Bunun için de bu tür davalarda, işyerinde tutulması gerekli dosyalar ile kurumdaki belge ve kanıtlardan yararlanılmalı, ücret bordroları getirtilmeli, müfettiş raporları olup olmadığı araştırılmalı, işyeri çalışanları saptanmalı ve sigortalının hangi işte ne kadar süre ile çalıştığı açıklanmalıdır.
Eldeki davada; mahkemece, bordro tanıklarından 09/05/1983-10/12/1985 tarihleri arası bildirimi bulunan tanık ...’nin dinlendiği, bu tanığın ve kamu tanığı olarak dinlenilen ... ile komşu işyeri tanığı olarak dinlenilen ...’ın ifadelerinde “davacıyı tanımadıklarını” beyan etmeleri karşısında davanın reddine karar verildiği anlaşılmaktadır.
Mahkeme hükmü eksik inceleme ve araştırmaya dayalıdır.

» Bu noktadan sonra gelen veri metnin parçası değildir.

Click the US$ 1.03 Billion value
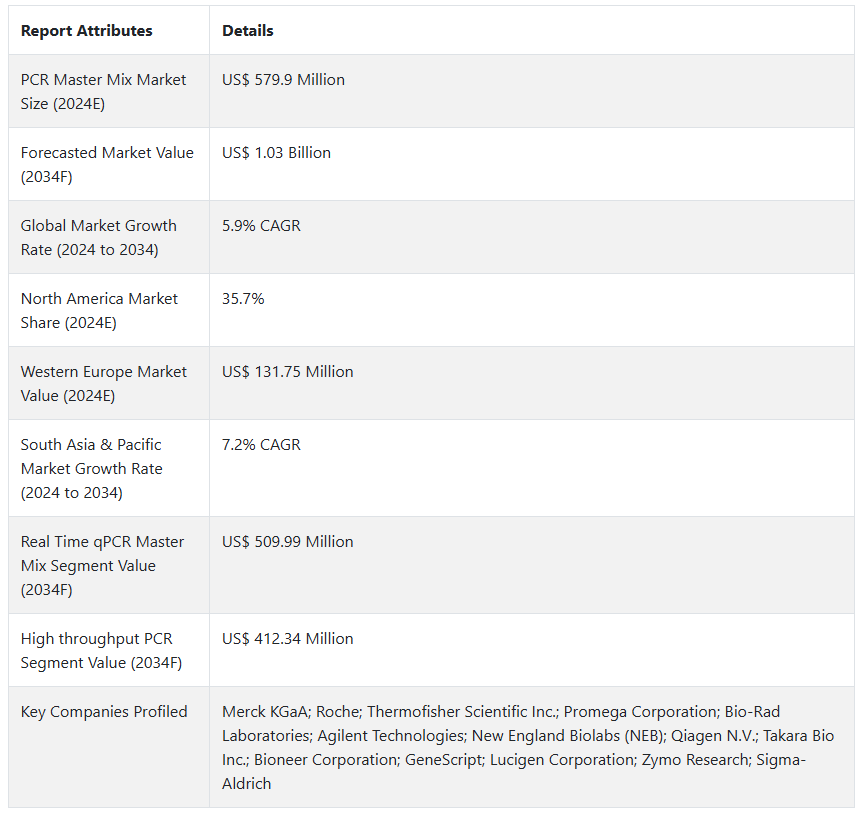Image resolution: width=860 pixels, height=816 pixels. tap(277, 153)
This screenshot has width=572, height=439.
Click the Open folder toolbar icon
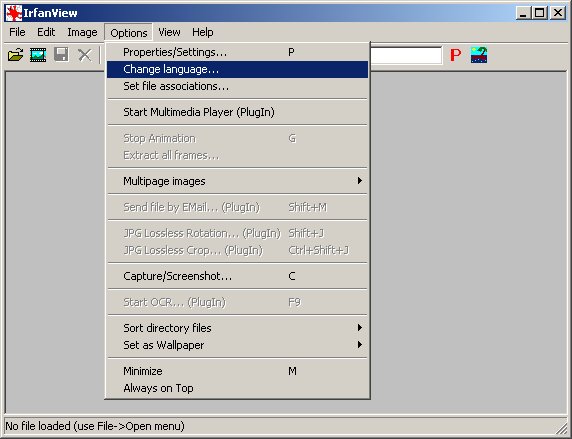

Dosyada mevcut, Kurum tarafından gönderilen bilgi ve belgelerden, işe giriş bildirgesinin verildiği ... sicil sayılı işveren ... ve ortakları işyerinin 01/04/1983-31/12/1988 yılları arasında kapsamda olduğu, mahiyetinin pulluk imali olduğu ve adresin ... Yol üzeri 5. km ... olarak gösterildiği, yine ... sicil nolu işverenin ... Ziraat Alet San. ve Tic. A.Ş. işyerinin 01/10/1983-03/06/1985 yıllarında kapsamda olduğu, mahiyetinin zirai alet imali olduğu, adresinin ise ... ... Yolu üzeri ... olduğu, dinlenen bordro tanığı ...’nin ifadesi ile diğer tanıklar ... ve ...’ın ifadelerinde “... Ziraat’i bilirim” şeklinde ifade verdikleri, bordro tanığının, ... Ziraatin sahibi ... diye biriyde ancak ... sahibi olarak gözükürdü ifadesi karşısında işe girş bildirgesinin verildiği Sadık Çoban ve ortakları işyeri ile Alplre Ziraat Alet San. ve Tic. A.Ş. arasında bir bağlantının olduğu anlaşılmaktadır. Bu nedenle davacının bildirim yapılan işyerinde fiili çalışması bulunup bulunmadığı tereddütsüz şekilde ortaya konulmalı, işe giriş bildirgesinde belirtilen işyerinden başkaca bordro tanıkları tespit edilip dinlenmeli, yine ... Ziraat Alet San. ve Tic. A.Ş.’den de bildirimi bulunan ve çalışmayı bilebilecek bordro tanıklarının ifadesine başvurulmalı, uyuşmazlık konusu husus, hiçbir kuşku ve duraksamaya yer bırakmayacak biçimde çözümlenip; deliller hep birlikte değerlendirilip takdir edilerek varılacak sonuç uyarınca bir karar verilmelidir.
Mahkemece, açıklanan maddi ve hukuki esaslar gözetilmeksizin, eksik araştırma ve inceleme ile yanılgılı değerlendirme sonucu yazılı biçimde hüküm kurulması, usul ve yasaya aykırı olup, bozma nedenidir.
O hâlde, davacı vekilinin bu yönleri amaçlayan temyiz itirazları kabul edilmeli ve ... Bölge Adliye Mahkemesi 10. Hukuk Dairesinin istinaf başvurusunun esastan reddine ilişkin kararı kaldırılarak İlk Derece Mahkemesince verilen hüküm bozulmalıdır.
SONUÇ: ... Bölge Adliye Mahkemesi 10. Hukuk Dairesi kararının HMK’nın 373/1. maddesi gereği kaldırılarak, temyiz edilen ilk derece mahkemesi hükmünün yukarıda açıklanan nedenlerle BOZULMASINA, temyiz harcının istek halinde temyiz eden davacıya iadesine, dosyanın kararı veren İlk Derece Mahkemesine gönderilmesine, 12/01/2022 gününde oybirliğiyle karar verildi.